LIGNES RÉPERTORIÉES:
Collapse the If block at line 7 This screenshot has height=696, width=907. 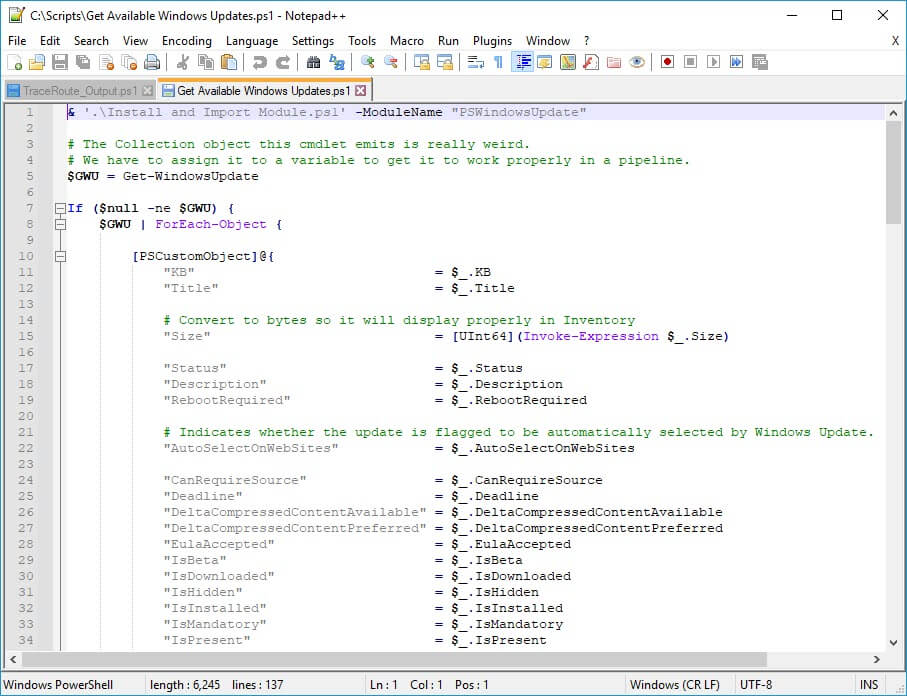pyautogui.click(x=58, y=208)
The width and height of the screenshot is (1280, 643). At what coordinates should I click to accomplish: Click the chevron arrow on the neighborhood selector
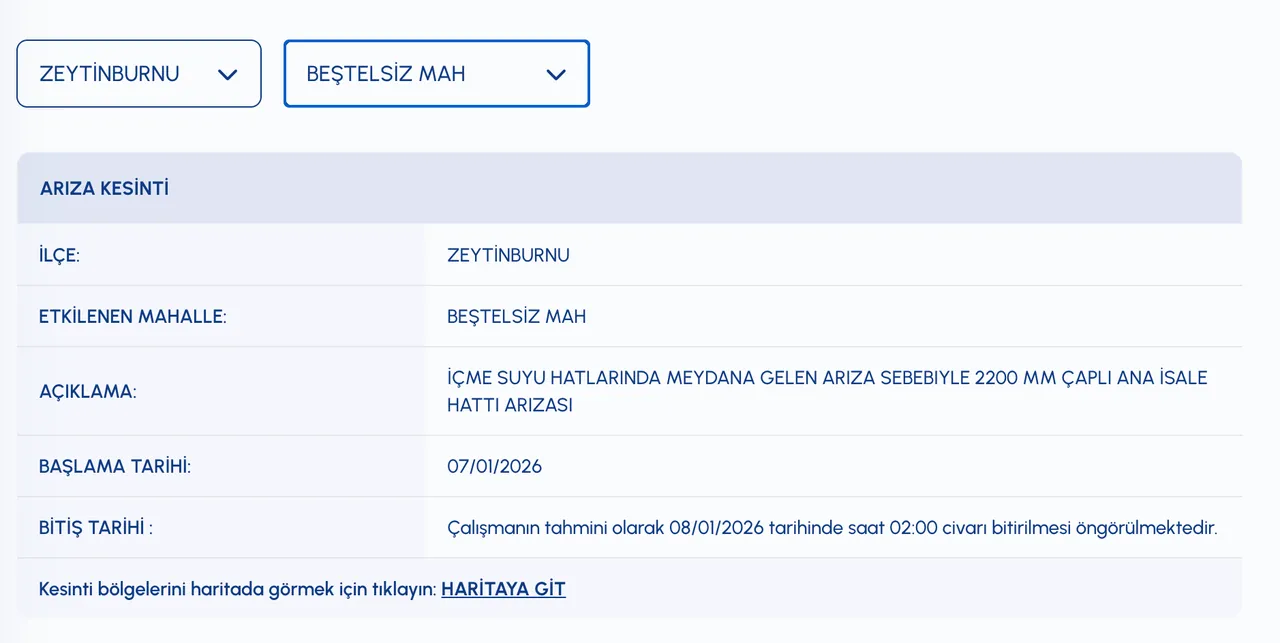pyautogui.click(x=556, y=73)
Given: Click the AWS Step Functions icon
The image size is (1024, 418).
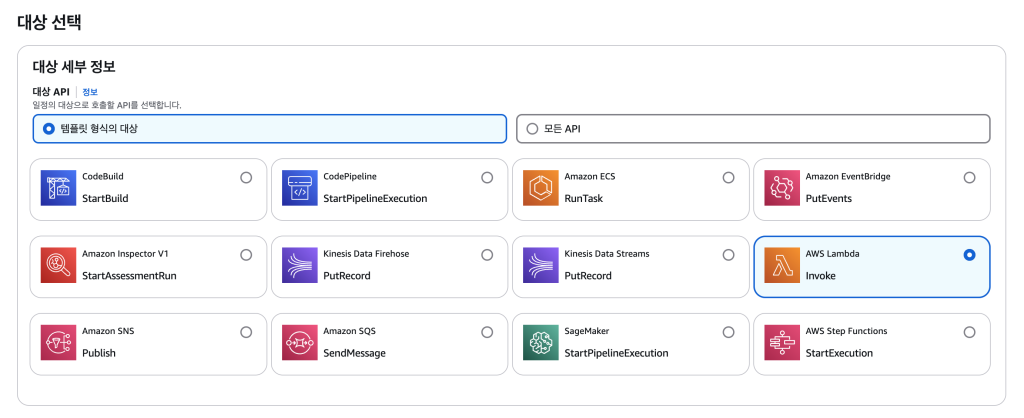Looking at the screenshot, I should 781,342.
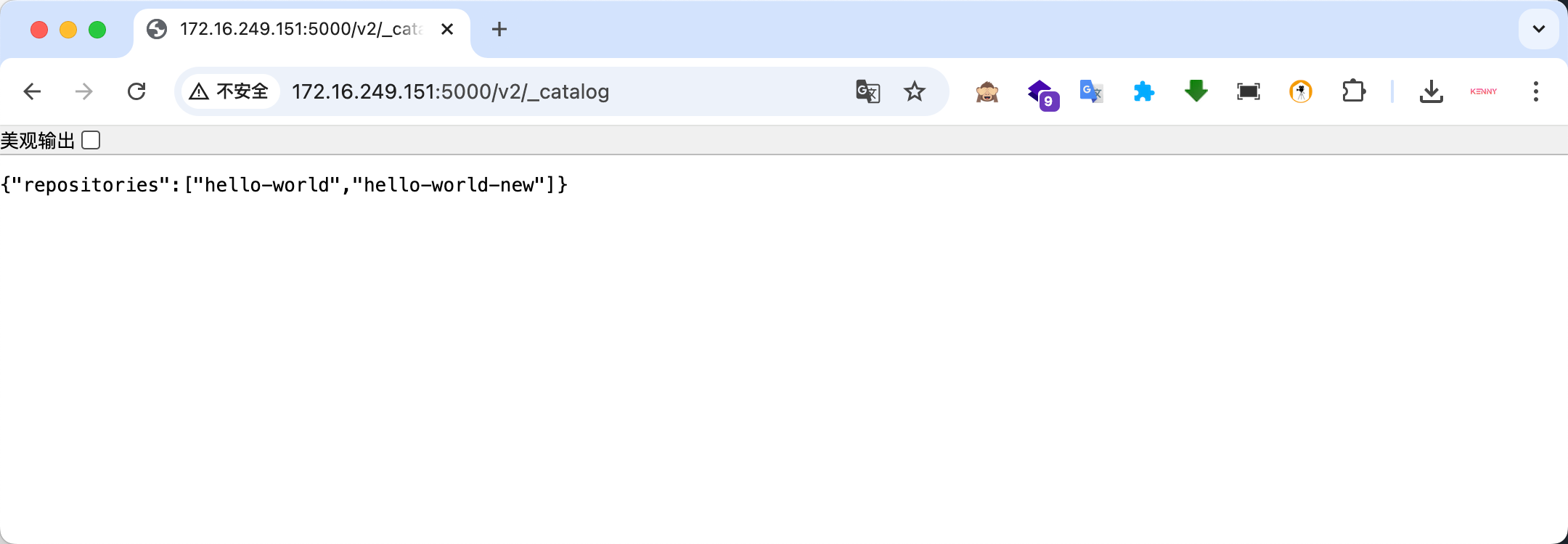
Task: Show the browser downloads
Action: (x=1432, y=91)

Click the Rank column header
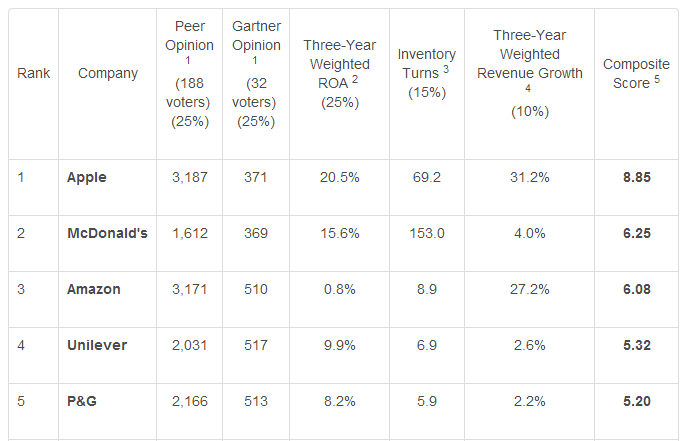33,73
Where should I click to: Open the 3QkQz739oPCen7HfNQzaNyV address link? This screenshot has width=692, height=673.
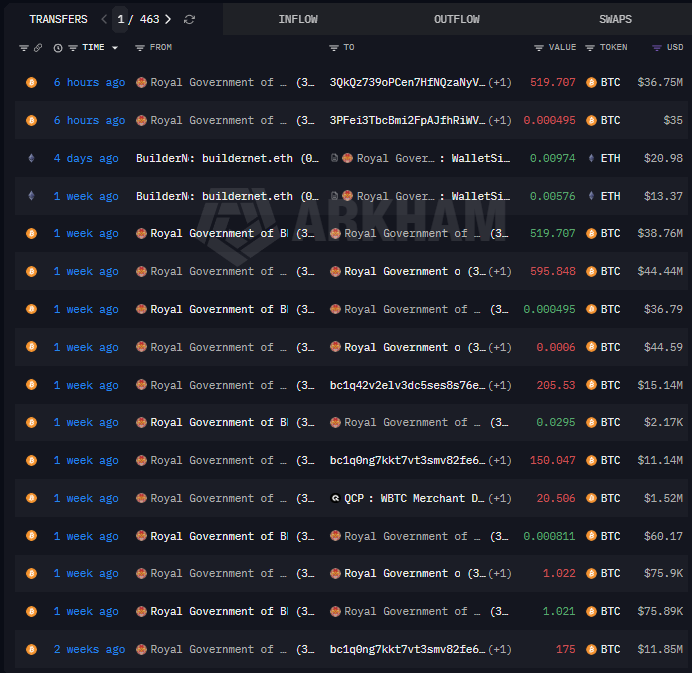coord(407,83)
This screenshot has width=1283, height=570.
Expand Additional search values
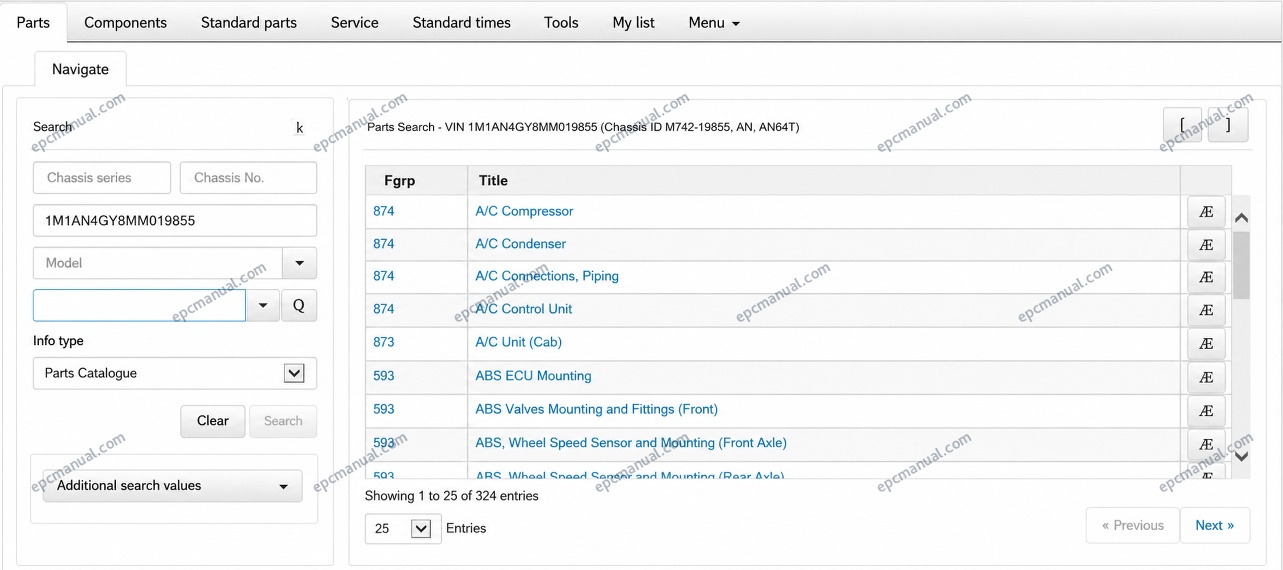(172, 486)
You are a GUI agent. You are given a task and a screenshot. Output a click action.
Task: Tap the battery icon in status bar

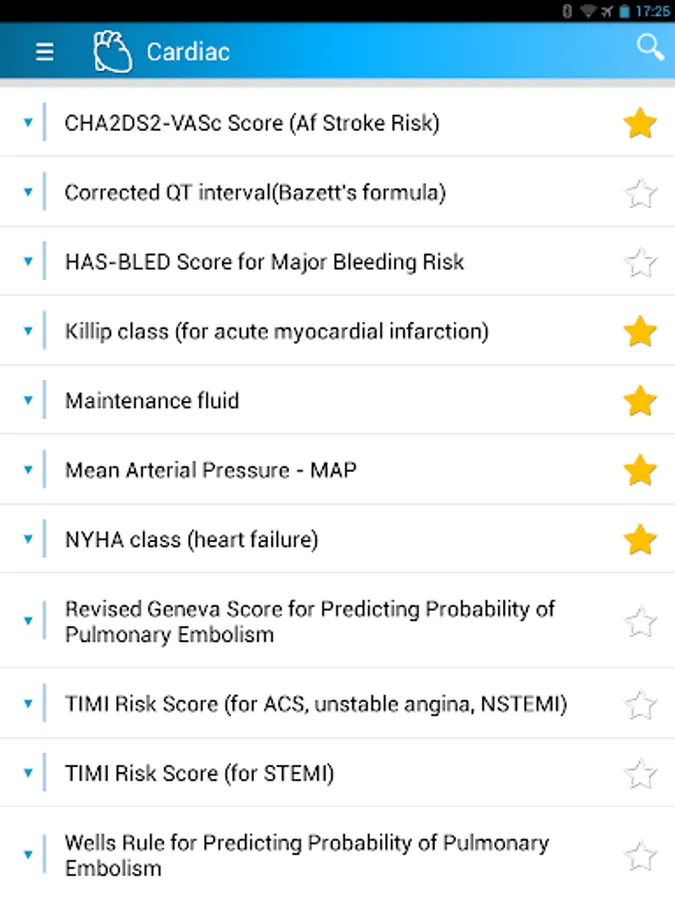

TÂCHE ÉCRITE:
Rassemblez chaque ligne ci-dessus où figure la chaîne « icon ». Tenez compte de la casse.

RÉPONSE ATTENDUE:
Given: Click the AWS Step Functions icon
Task: Tap the battery icon in status bar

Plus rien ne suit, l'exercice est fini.